You will select “New workspace”. For now, we will work on a workspace. But just to mention, the “New registry” will enable you to share assets among different workspaces, support multi-region replication and help you provision all resources to facilitate region replications.
Once you select “New workspace”, you will start creating a new workspace. Make sure to select active Subscription and create or select a meaningful resource group.
Workspace details will consist of:
- Workspace Name – This will the name of your workspace
- Region – Select the region where all the resources will be provisioned and executed
- Storage account – Account will be used for storing datastore (unless connecting using URI or database)
- Key vault – will keep all the security and access
- Application Insight – will keep all the insights of your workspace
- Container registry – will be used for storing and accessing any assets, endpoints or dockers/K8s
Click “Next: Networking” when you define all workspace details. Under network, I will set it to “Enable public access from all networks” but you can do the opposite, based on your policies. You can always do the opposite and close all public access and open it later. It is not baked into the workspace. You will also want to later check the Networking settings of your workspace when setting up the “private endpoint connections” (in this case you will also have to provide the instance details, virtual network, DNS, and inference details).

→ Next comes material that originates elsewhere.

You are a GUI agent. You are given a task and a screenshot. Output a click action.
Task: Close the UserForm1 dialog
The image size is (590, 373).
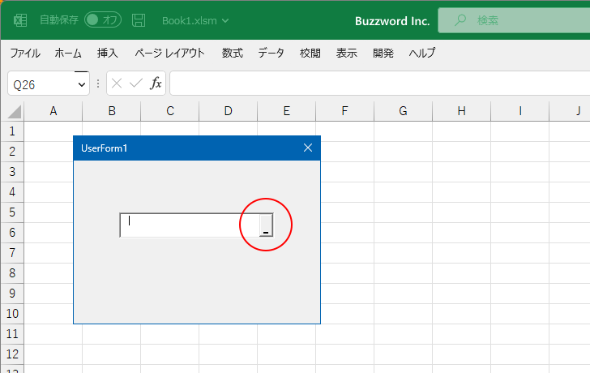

Click “Next: Advanced”. Advanced settings will
How you want to set the following parameters will mostly depend on your working environment and how you want to access data. If it is for personal use, you can leave the defaults on, if you are working within the organisation, it is imperative to set the advanced parameters correctly.
Let’s understand them:
Managed identity – if you are working within an organisation, the “user-assigned identity” will be the type you want to select, otherwise, you can select the system-assigned identity.
Storage account access – Datastores with underlying storage access normally use credential-based access. Connection information (like token authorization, subscription ID, and tenant ID) is stored in the key vault that is associated with the workspace (and was defined in a previous step). When you select identity-based access for the storage account, the user’s azure account (ADF directory token) is used to confirm permission for access to the storage. Datastore saves only storage account information, but no authentication credentials. Again, it depends on the environment you are setting the workspace. But please note, that identity-based access is not supported when using storage account data for Automated ML experiments!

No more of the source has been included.